Foot in the Mouth
I was on an airplane to Memphis this morning when an older gentleman sporting an eye patch got on after me. It reminded me of a time not too long ago…
The year was 2006, and I was a senior in college. Being terrified/unable to provide myself with adequate nutrition daily, I was well on my way to setting the Mizzou record with 8 full semesters of the 17-squares-a-week meal plan.
Something about preferring my parents pay for my unfettered access to unlimited food with no preparation, tipping, or clean up made me feel like the needle pointed closer to “borderline genius” rather than “complete loser.”
Anway, I ate at a variety of dining halls, because variety is the spice of life. Especially if you let a large public university cook all your meals for you as an 18-to-22-year old “man.” On Halloween I found myself in a dining hall across campus for the first time. I entered and saw that there were Halloween decorations up everywhere. It was all very festive. Really got me into the Halloween spirit.

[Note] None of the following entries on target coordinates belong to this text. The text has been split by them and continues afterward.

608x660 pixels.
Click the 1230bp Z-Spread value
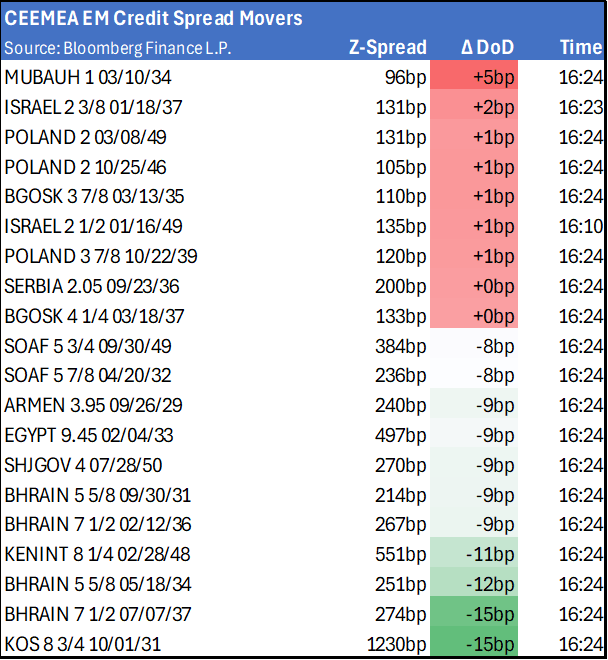point(398,643)
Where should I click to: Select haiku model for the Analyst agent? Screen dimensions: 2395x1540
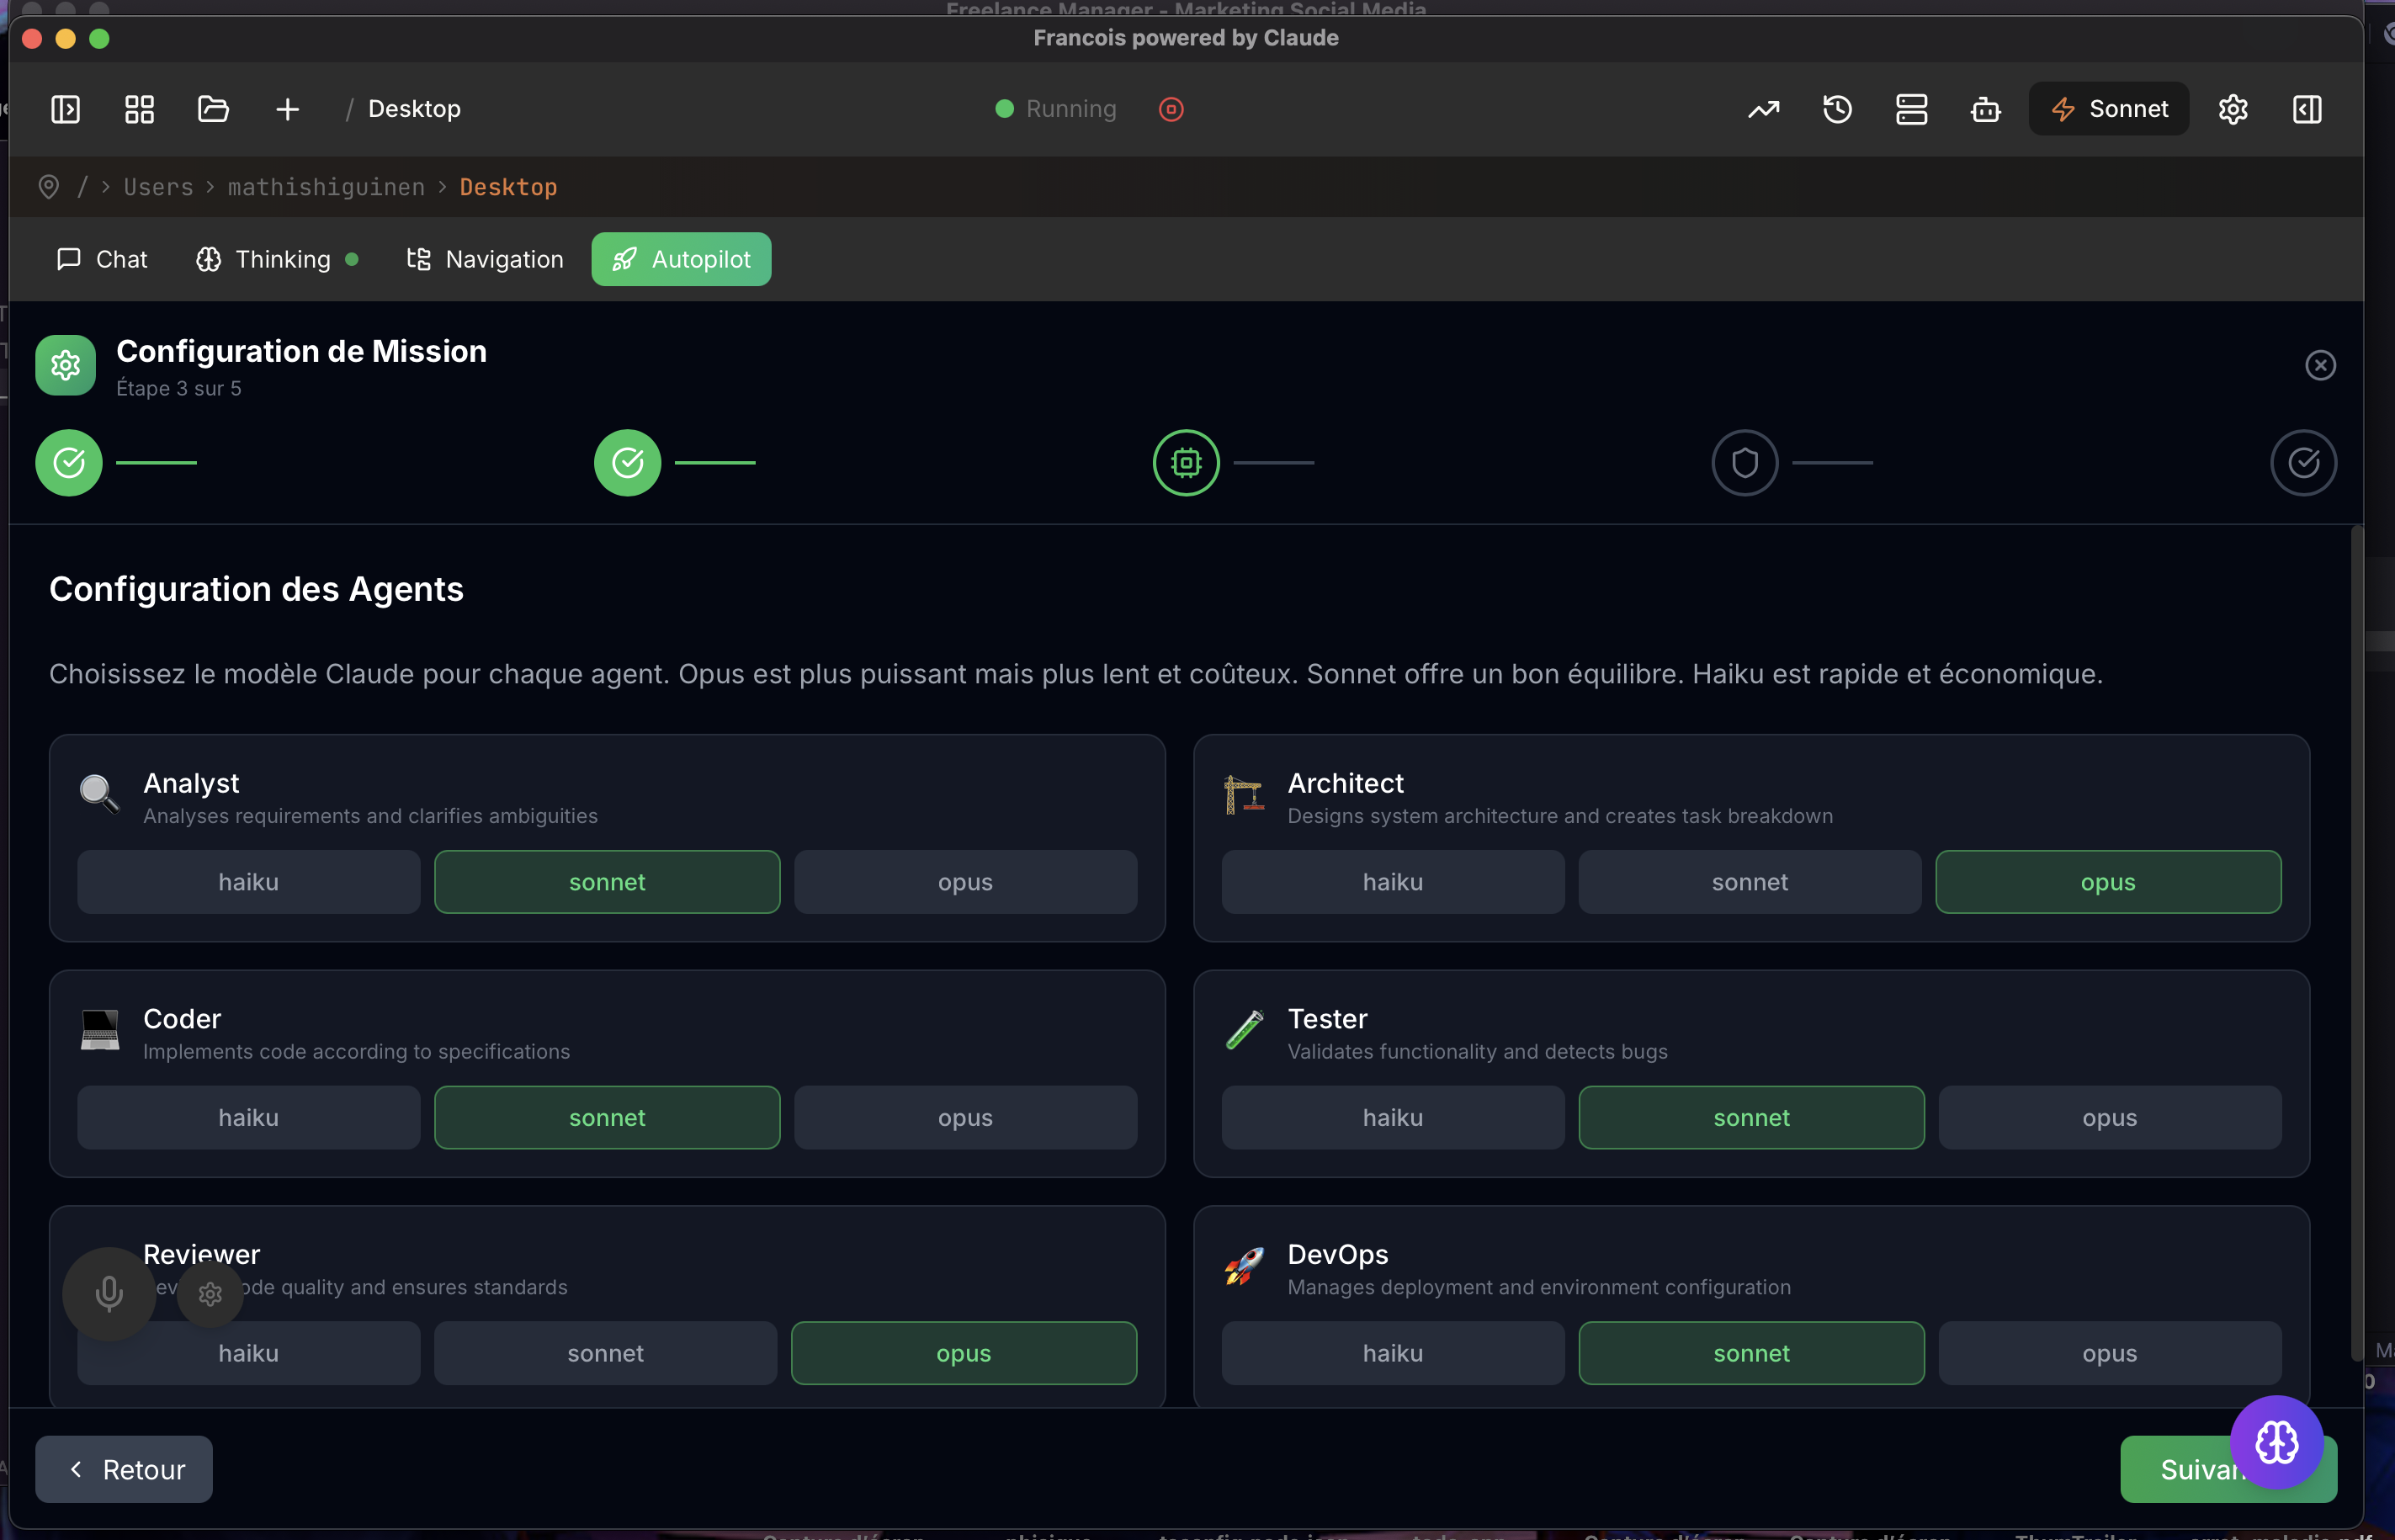click(x=249, y=881)
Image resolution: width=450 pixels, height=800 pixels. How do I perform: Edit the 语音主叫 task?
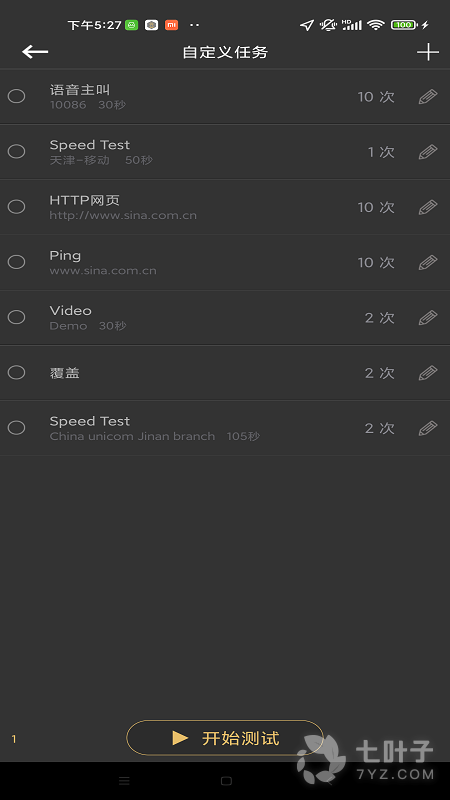428,96
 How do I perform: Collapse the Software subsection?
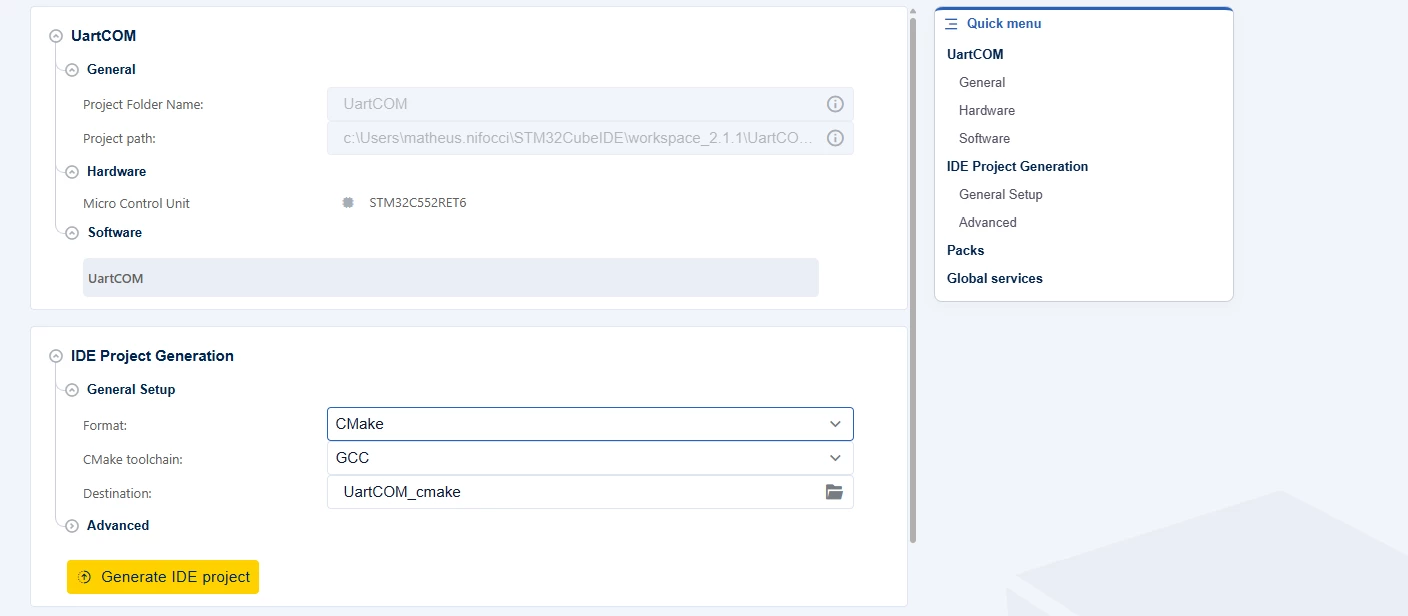[x=72, y=233]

I approached the grill and a student-employee with the name tag “Chris” was manning the spatula. Being very friendly I saw that Chris was wearing an eye patch and was joking around with his coworkers. I ordered a patty melt from him and, after a few moments, awkwardly tried to join their merriment with: “Not going with the hook today Chris? You gotta go all out if you’re going pirate, man.”
The laughter abruptly stopped. The coworkers looked nothing short of aghast. The coworkers, I also noticed, were not wearing costumes. Unless they were all going as Dining Hall Employees for Halloween.
Silently, Chris put my half-cooked patty melt on a plate and gave it to me. I took it, high-tailed it out of there, and (if memory serves) ate the whole thing out of some kind of shame-fueled penance.
Some time around Christmas I saw Chris at a bar, still rocking the same eye patch. And though the Halloween season had past, I still felt like a total monster.